**EXERCISE DESCRIPTION**
In your copy, each line below is repeated exactly and no image appears.

**SOURCE DATA**
"""

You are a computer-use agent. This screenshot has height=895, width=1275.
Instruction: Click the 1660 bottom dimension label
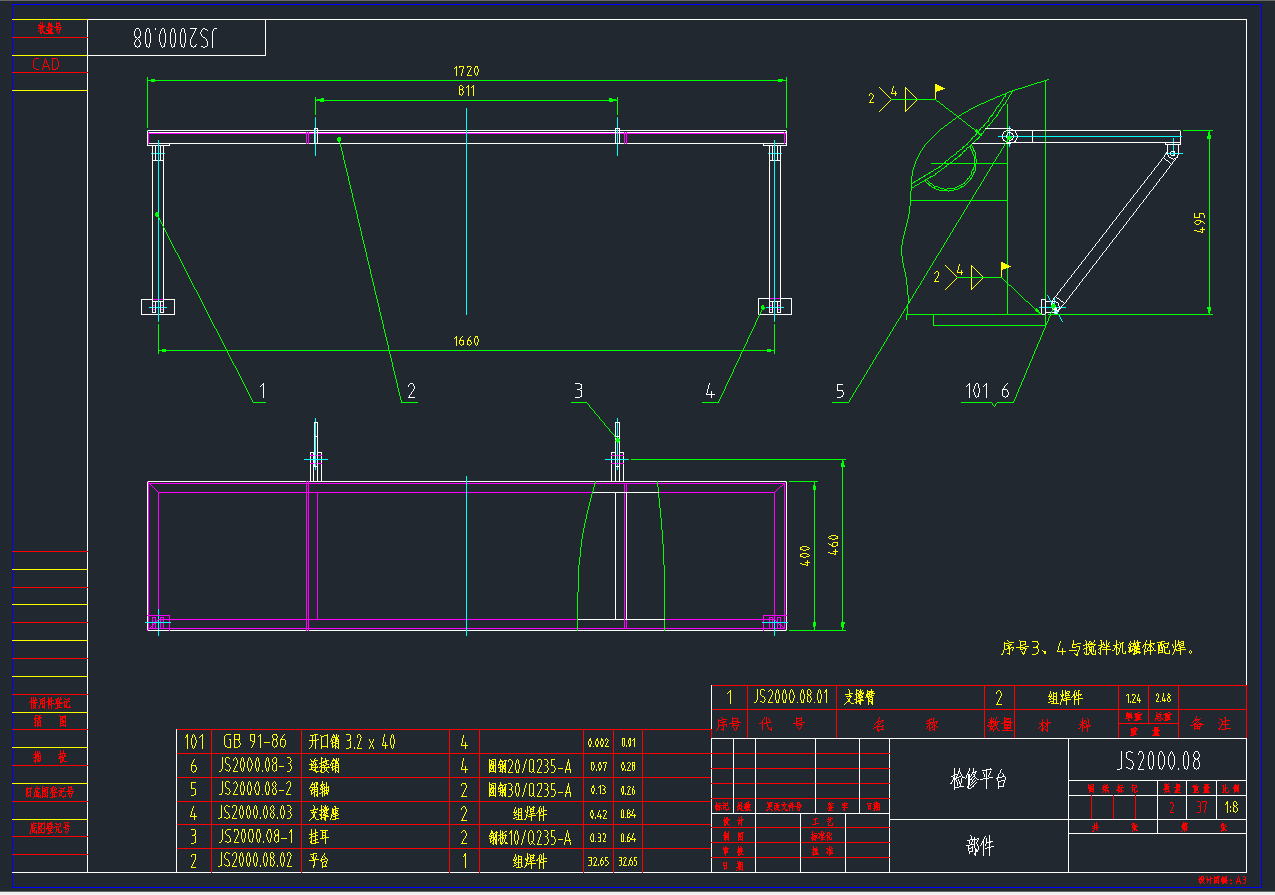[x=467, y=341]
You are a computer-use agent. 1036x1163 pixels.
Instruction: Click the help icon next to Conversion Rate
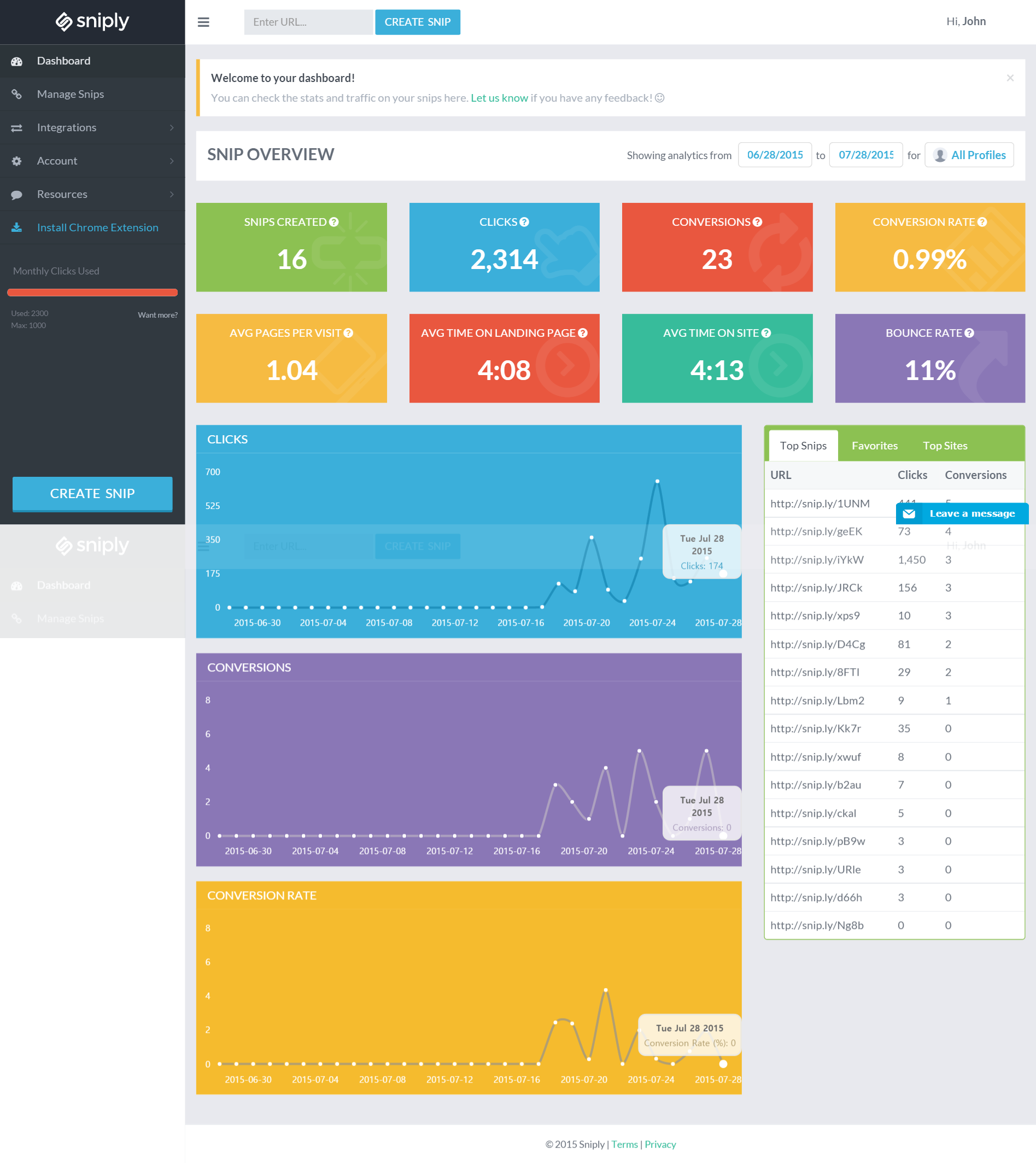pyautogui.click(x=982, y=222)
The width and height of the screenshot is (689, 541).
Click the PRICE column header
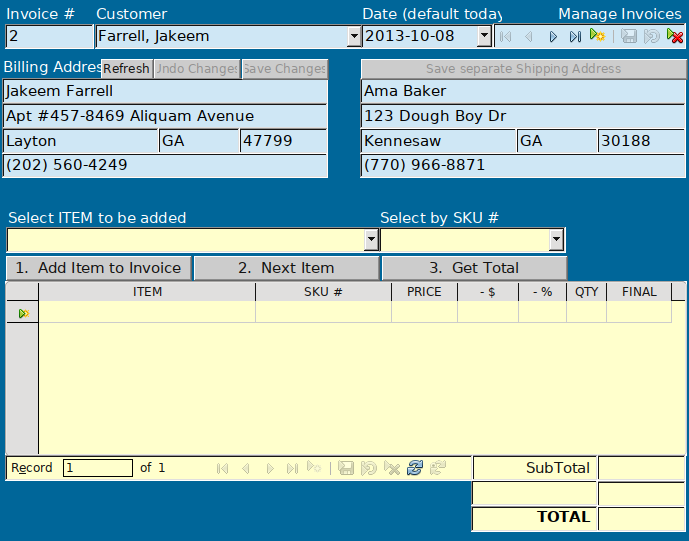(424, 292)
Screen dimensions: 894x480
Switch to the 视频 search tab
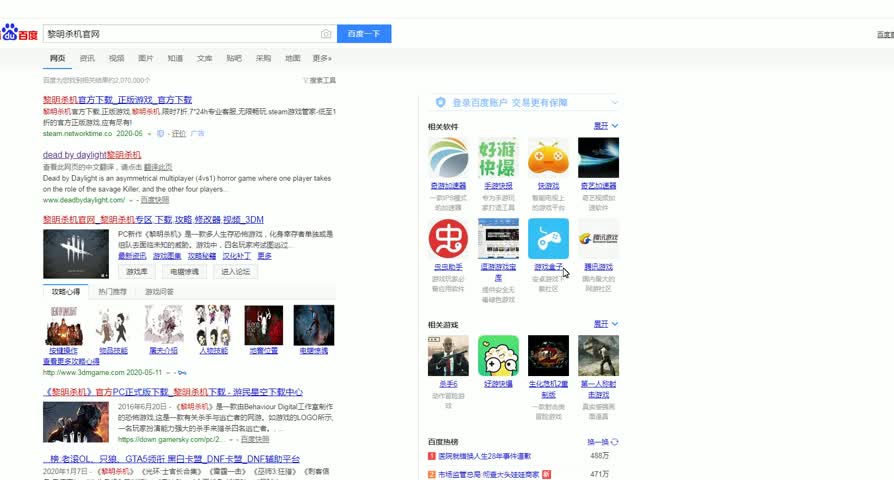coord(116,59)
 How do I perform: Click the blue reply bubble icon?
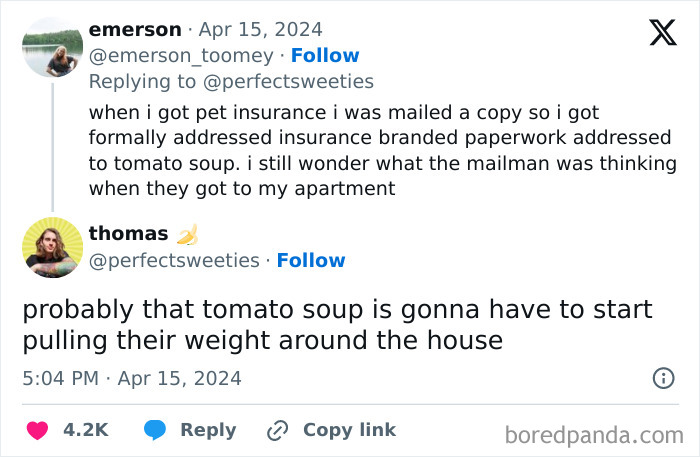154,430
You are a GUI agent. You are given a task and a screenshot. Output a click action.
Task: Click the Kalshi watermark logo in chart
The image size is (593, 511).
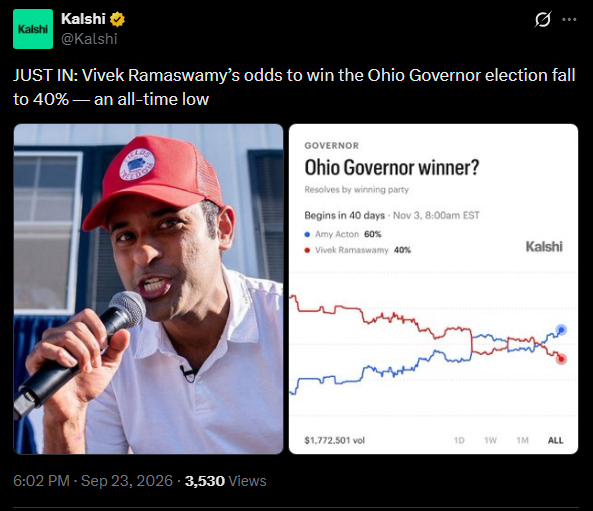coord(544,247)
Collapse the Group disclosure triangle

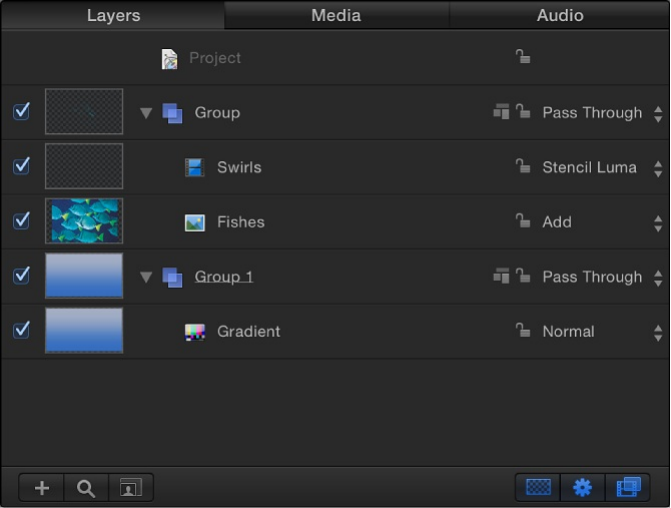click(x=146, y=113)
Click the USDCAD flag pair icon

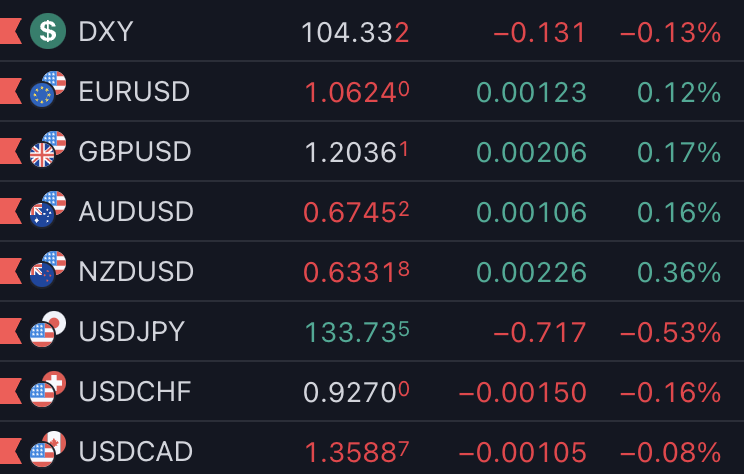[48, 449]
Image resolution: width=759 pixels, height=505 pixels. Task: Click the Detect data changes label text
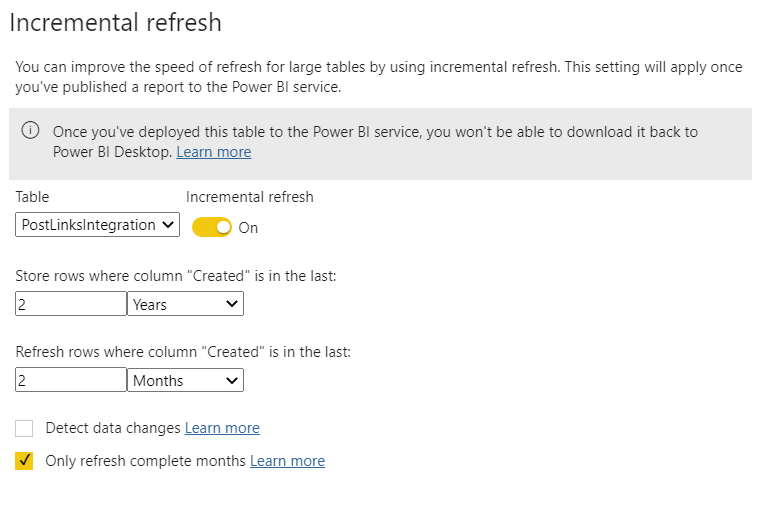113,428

"""

**YOUR RESPONSE**
You are a computer-use agent. This screenshot has height=895, width=1275.
Instruction: Click the 1660 bottom dimension label
[x=467, y=341]
You are a computer-use agent. 1036x1163 pixels.
Instruction: Click the help icon next to Conversion Rate
pyautogui.click(x=982, y=222)
The width and height of the screenshot is (689, 541).
Click the PRICE column header
(424, 292)
Screen dimensions: 894x480
Switch to the 视频 search tab
coord(116,59)
 How do I perform: Click the blue reply bubble icon?
154,430
You are a GUI agent. You are given a task and a screenshot. Output a click action.
Task: Click the Kalshi watermark logo in chart
The image size is (593, 511).
coord(544,247)
Collapse the Group disclosure triangle

click(x=146, y=113)
Click the USDCAD flag pair icon

[48, 449]
Image resolution: width=759 pixels, height=505 pixels. Task: Click the Detect data changes label text
113,428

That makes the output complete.